Work instructions: From the line containing "This screenshot has height=185, width=400." to the end of the entries, return every line exactly, both ends included, and add nothing.
++++++++
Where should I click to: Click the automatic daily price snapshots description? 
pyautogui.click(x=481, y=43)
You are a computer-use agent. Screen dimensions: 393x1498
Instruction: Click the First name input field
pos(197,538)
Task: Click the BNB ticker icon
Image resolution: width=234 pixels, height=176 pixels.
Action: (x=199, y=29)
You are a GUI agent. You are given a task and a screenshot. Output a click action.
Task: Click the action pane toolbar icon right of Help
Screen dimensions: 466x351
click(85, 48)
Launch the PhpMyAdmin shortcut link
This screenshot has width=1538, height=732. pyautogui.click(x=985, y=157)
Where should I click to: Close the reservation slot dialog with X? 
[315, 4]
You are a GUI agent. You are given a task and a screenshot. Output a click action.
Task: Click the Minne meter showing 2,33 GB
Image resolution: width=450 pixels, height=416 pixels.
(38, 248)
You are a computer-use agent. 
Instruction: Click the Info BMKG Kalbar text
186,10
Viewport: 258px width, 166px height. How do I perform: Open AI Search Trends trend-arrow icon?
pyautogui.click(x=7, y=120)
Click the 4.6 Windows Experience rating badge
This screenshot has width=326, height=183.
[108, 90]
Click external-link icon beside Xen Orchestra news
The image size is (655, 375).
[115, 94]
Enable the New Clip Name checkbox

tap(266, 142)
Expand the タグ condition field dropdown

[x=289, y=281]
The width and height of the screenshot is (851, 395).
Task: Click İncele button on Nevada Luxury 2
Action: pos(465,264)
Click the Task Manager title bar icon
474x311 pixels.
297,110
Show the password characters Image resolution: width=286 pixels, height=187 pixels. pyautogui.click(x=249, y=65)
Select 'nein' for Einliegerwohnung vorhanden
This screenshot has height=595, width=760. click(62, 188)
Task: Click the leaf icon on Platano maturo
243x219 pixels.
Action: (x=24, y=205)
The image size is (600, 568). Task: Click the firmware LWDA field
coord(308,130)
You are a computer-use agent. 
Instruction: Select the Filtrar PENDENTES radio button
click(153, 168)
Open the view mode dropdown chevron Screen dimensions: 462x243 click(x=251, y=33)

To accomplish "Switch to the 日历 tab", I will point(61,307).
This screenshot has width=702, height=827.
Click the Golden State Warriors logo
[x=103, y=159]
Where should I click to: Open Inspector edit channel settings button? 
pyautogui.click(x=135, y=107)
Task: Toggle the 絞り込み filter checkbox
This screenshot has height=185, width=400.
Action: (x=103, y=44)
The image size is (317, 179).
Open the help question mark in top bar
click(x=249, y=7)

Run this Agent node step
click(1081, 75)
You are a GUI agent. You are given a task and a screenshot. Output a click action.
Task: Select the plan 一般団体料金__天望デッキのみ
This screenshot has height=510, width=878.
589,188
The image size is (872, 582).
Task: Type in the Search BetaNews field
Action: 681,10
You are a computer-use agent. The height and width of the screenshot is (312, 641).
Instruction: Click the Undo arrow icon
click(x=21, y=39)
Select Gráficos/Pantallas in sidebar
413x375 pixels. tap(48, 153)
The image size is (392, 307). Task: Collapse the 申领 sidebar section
++++++++
Written answer:
This screenshot has height=185, width=400.
Action: (x=103, y=44)
The image size is (317, 179).
Open the help question mark in top bar
click(x=249, y=7)

Run this Agent node step
click(1081, 75)
You are a GUI agent. You are given a task and a screenshot. Output a click action.
Task: Select the plan 一般団体料金__天望デッキのみ
This screenshot has height=510, width=878.
589,188
The image size is (872, 582).
Task: Type in the Search BetaNews field
Action: 681,10
You are a computer-use agent. The height and width of the screenshot is (312, 641).
Instruction: Click the Undo arrow icon
click(x=21, y=39)
Select Gráficos/Pantallas in sidebar
413x375 pixels. tap(48, 153)
The image size is (392, 307). Task: Collapse the 申领 sidebar section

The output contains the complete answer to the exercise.